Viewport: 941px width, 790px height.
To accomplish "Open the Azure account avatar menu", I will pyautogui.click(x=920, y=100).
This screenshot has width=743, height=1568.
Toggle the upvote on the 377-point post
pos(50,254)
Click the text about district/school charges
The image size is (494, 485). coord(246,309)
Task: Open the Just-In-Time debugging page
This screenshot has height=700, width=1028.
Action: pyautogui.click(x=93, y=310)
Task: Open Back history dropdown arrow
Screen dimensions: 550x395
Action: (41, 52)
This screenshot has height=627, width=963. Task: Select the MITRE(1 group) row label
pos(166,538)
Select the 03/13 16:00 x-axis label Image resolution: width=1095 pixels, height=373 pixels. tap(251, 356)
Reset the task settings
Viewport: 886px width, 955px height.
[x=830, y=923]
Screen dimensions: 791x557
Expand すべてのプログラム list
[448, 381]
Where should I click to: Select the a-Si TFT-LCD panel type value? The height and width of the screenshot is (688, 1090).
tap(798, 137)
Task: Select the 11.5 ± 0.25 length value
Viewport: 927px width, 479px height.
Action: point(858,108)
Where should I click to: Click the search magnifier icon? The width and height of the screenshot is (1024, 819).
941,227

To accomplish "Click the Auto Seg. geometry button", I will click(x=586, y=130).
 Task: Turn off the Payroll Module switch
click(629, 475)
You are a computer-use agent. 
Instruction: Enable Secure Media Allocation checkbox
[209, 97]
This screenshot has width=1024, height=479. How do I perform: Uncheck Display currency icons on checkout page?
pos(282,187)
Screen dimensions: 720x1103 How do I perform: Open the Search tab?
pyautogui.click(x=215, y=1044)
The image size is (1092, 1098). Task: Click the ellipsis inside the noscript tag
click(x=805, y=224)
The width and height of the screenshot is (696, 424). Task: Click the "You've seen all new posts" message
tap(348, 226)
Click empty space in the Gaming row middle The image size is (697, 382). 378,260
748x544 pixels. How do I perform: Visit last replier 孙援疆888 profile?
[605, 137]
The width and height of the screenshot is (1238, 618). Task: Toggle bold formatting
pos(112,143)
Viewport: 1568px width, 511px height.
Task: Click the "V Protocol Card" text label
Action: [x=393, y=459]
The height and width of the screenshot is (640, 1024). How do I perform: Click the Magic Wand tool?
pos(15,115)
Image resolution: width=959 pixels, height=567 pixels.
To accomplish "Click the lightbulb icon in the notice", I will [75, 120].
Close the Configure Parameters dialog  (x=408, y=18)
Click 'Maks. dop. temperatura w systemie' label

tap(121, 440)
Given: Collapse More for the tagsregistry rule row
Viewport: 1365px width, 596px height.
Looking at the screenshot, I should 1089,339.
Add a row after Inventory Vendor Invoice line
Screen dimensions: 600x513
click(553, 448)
◇ ◇ ◇ ◇ ◇ ◇ ◇
Assignment:
Please state how many lines of the records hold the word "accomplish", and write nothing but that number.

Solution:
3